**WHAT YOU NEED TO DO:** Print the line containing "Image resolution: width=916" and all lines after it, unchanged, through the end of the data. Leave the pictures out.

Stored data
********
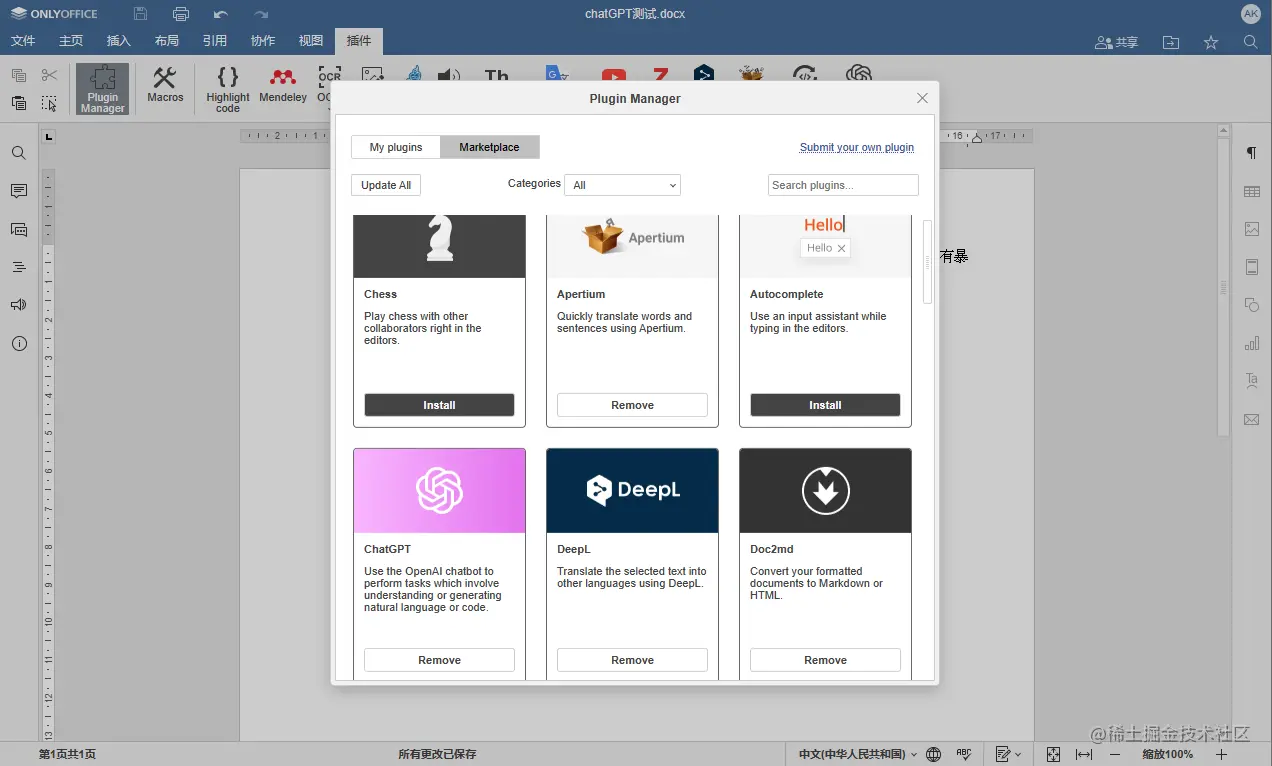Toggle paragraph marks display

(x=1251, y=152)
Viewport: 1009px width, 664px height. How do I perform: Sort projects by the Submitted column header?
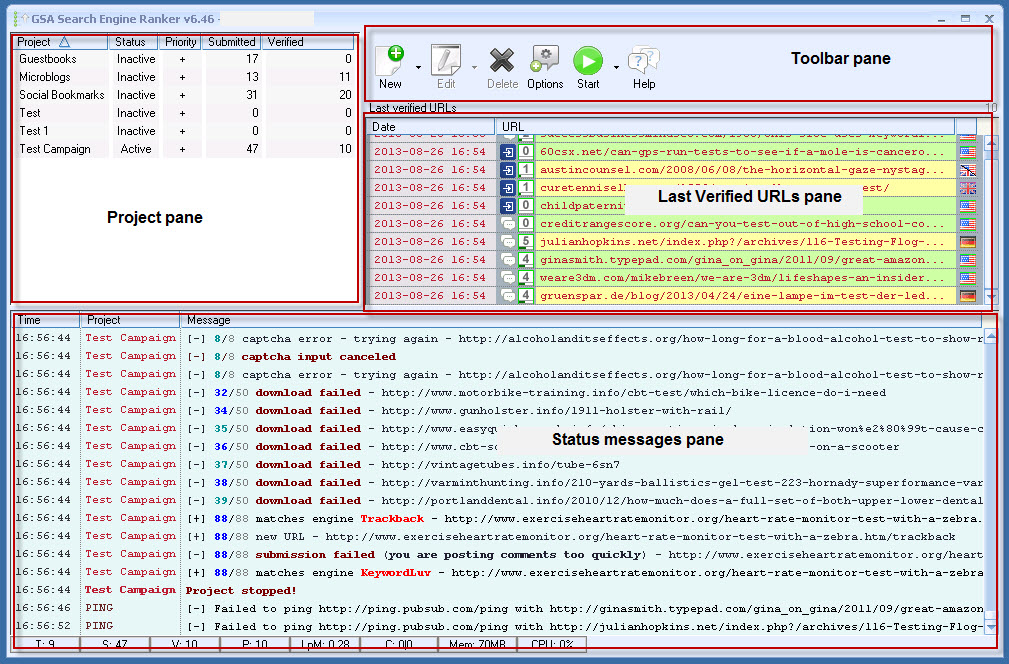pyautogui.click(x=231, y=42)
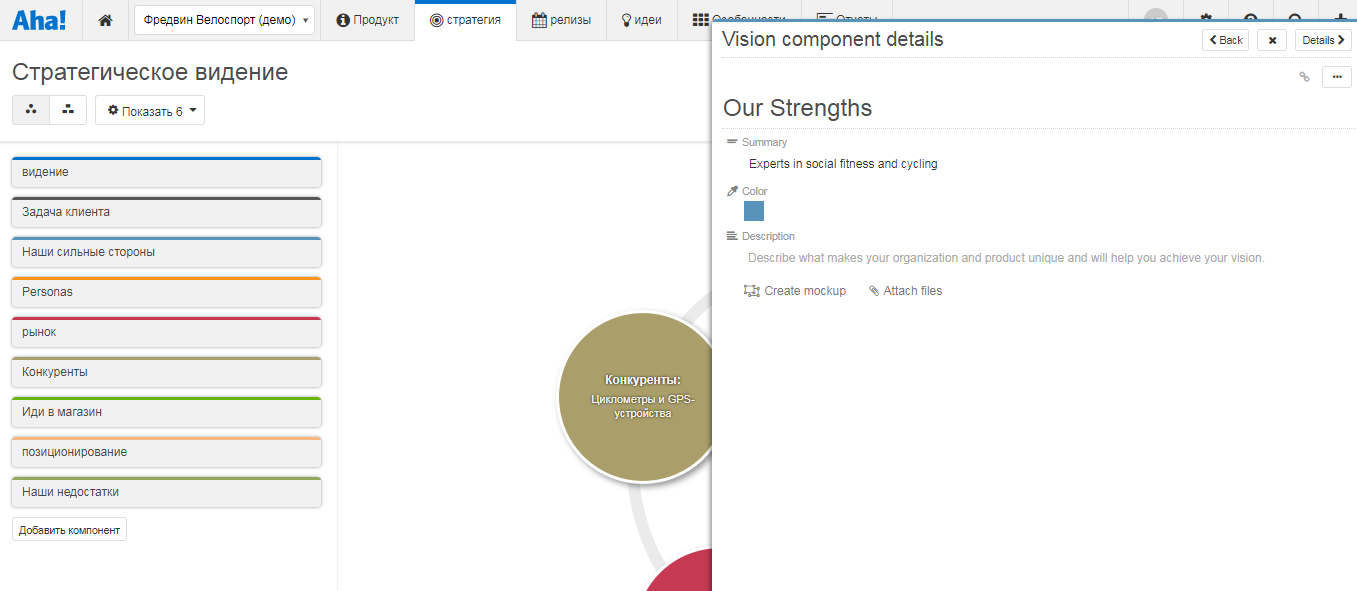Click the Create mockup icon link
The height and width of the screenshot is (591, 1357).
(x=795, y=291)
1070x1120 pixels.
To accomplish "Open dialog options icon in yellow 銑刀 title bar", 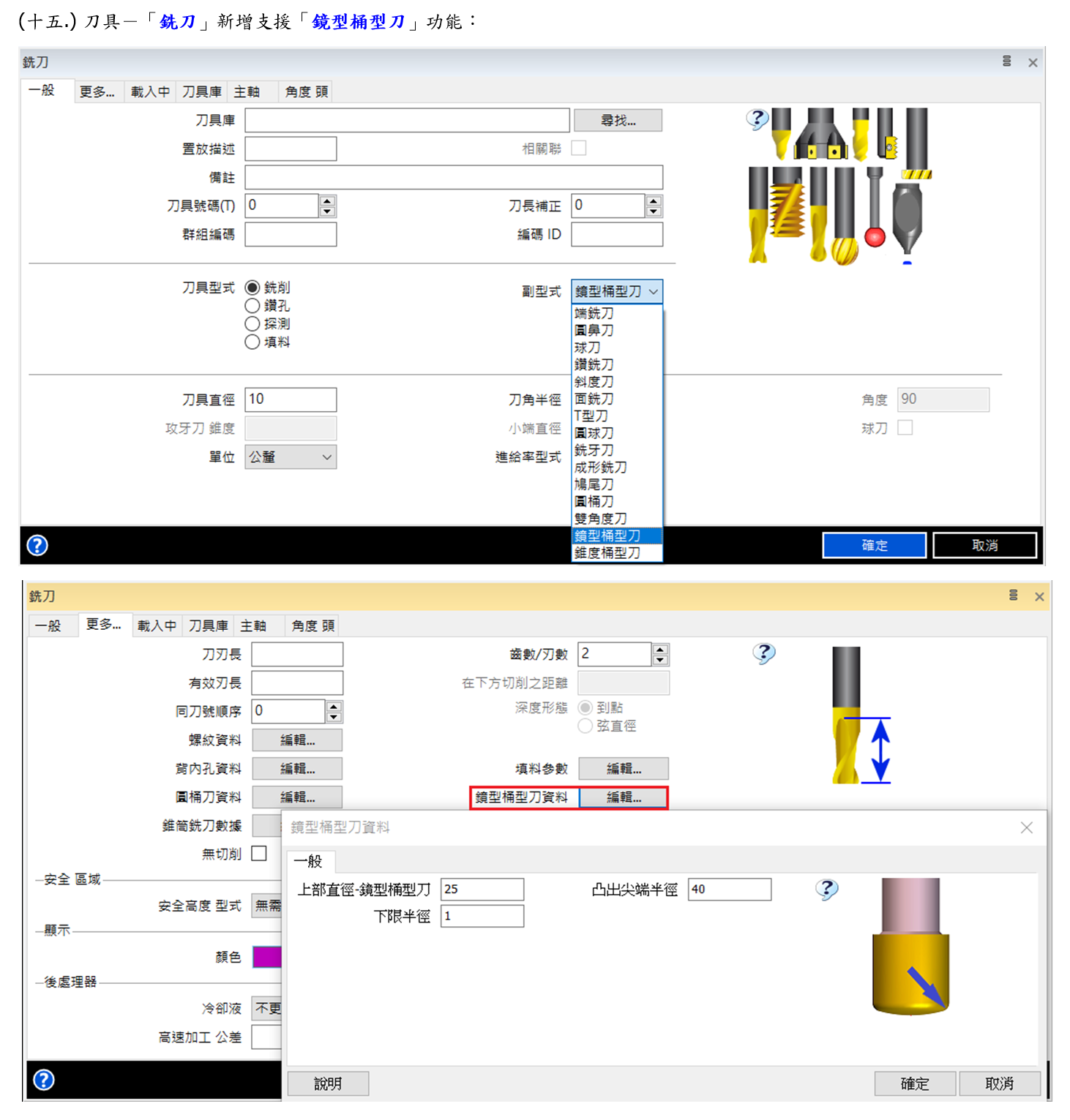I will click(x=1013, y=595).
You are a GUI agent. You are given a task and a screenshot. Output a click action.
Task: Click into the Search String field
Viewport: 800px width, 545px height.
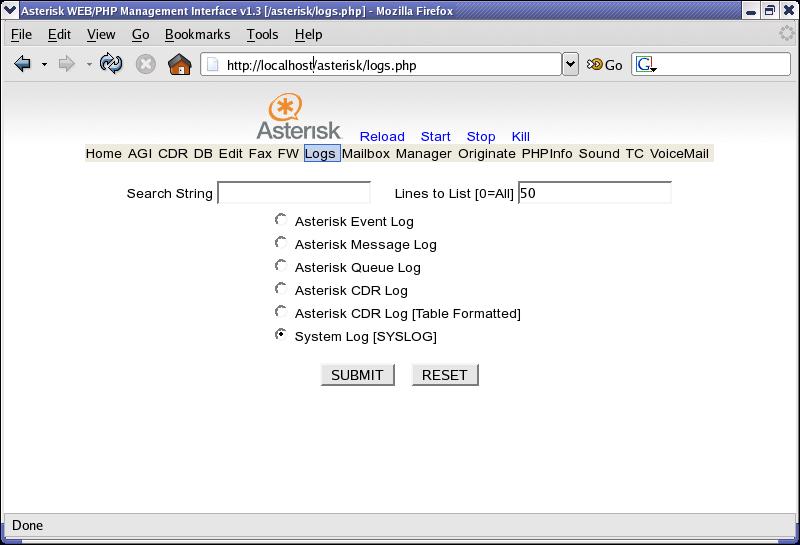pyautogui.click(x=294, y=193)
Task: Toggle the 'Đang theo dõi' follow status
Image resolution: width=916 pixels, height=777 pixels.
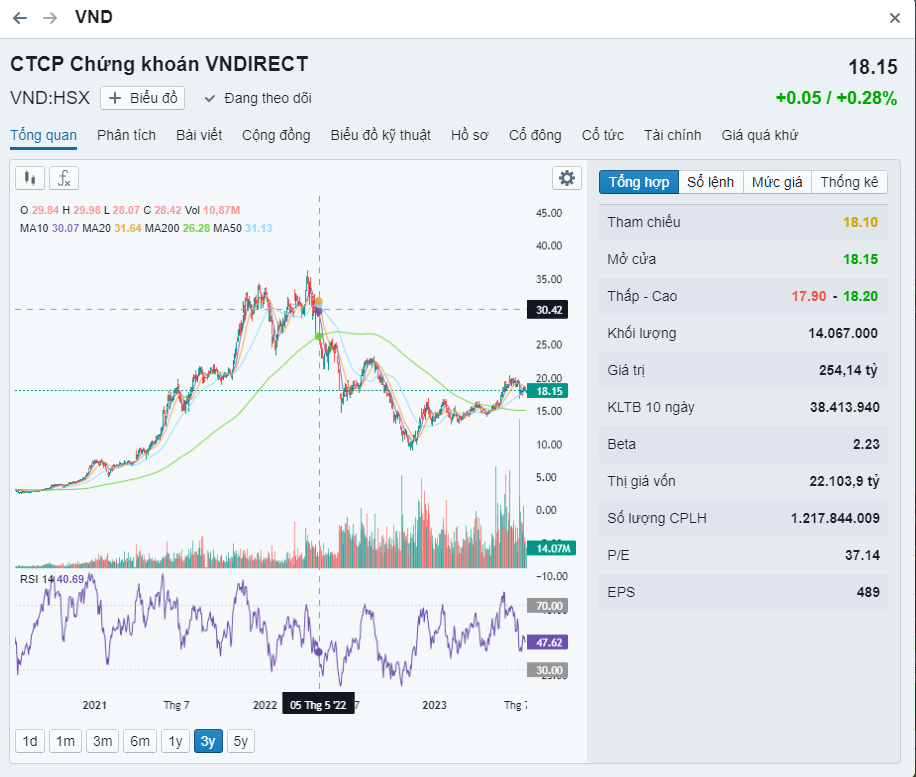Action: point(258,98)
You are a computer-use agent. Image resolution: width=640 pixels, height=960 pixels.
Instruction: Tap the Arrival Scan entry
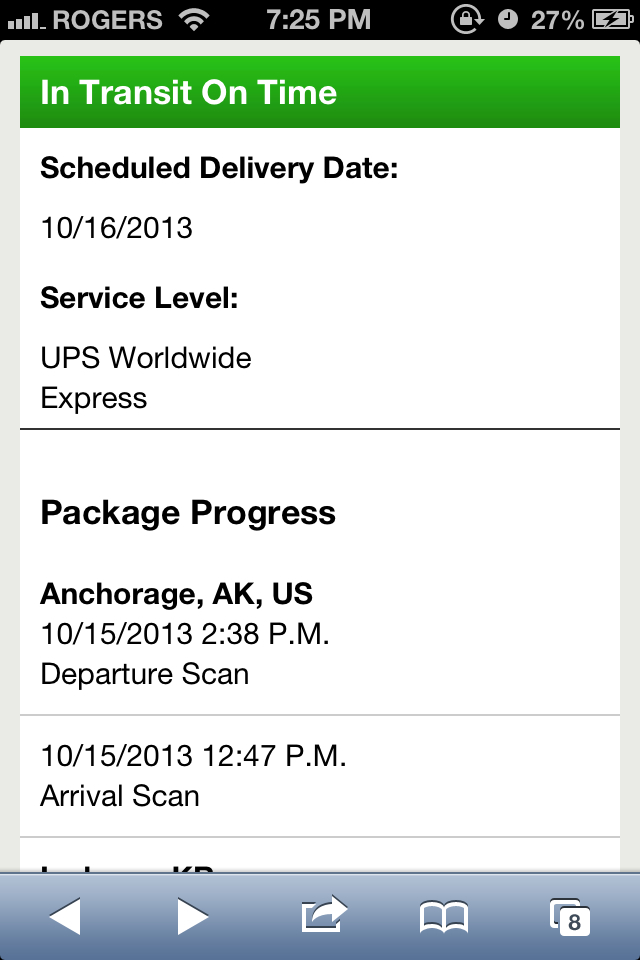120,796
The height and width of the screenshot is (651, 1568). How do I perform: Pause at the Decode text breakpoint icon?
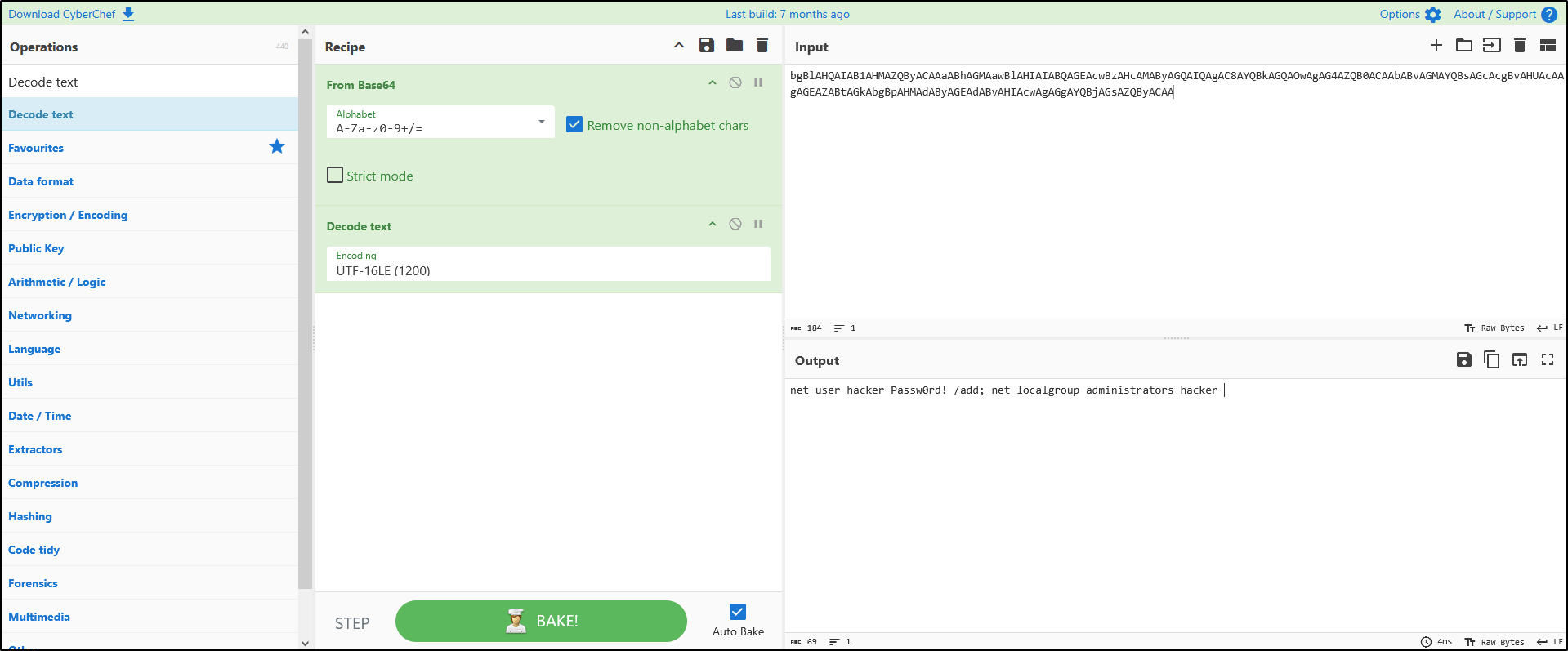click(758, 225)
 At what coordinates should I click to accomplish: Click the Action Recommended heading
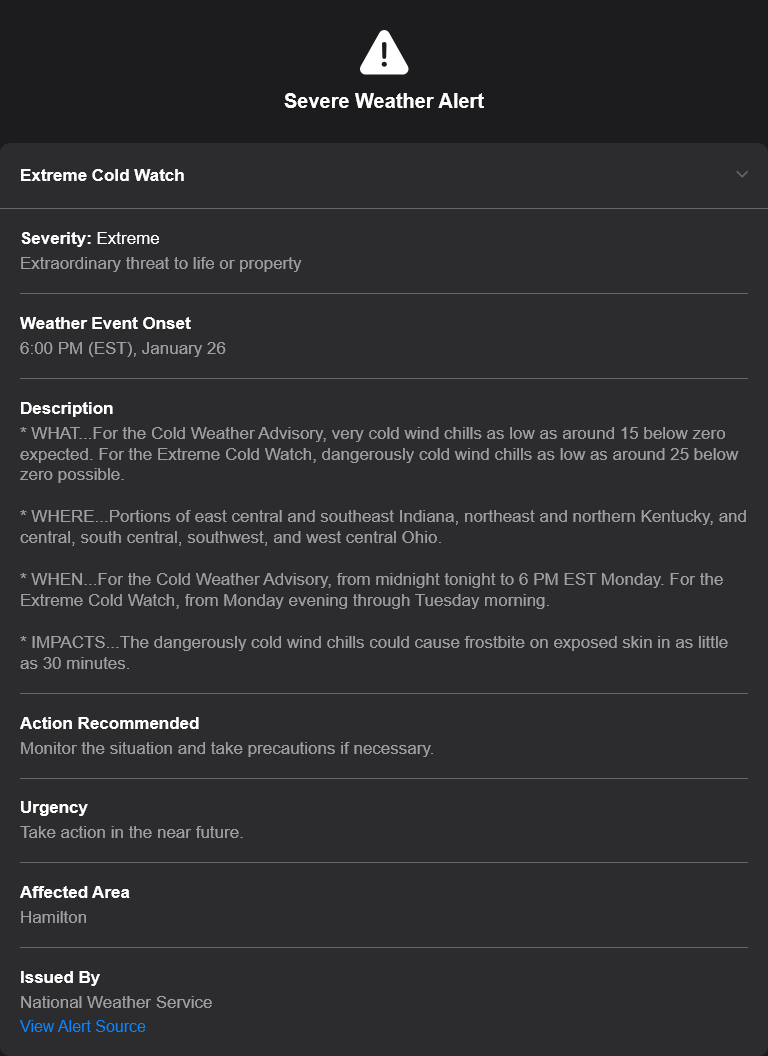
********
**ANSWER FOR THE TASK:**
Image resolution: width=916 pixels, height=777 pixels.
Action: point(258,98)
You are a computer-use agent. Image resolution: width=640 pixels, height=960 pixels.
Instruction: Tap the Arrival Scan entry
120,796
The height and width of the screenshot is (651, 1568). How do I perform: Pause at the Decode text breakpoint icon?
click(758, 225)
 At what coordinates should I click to accomplish: Click the Action Recommended heading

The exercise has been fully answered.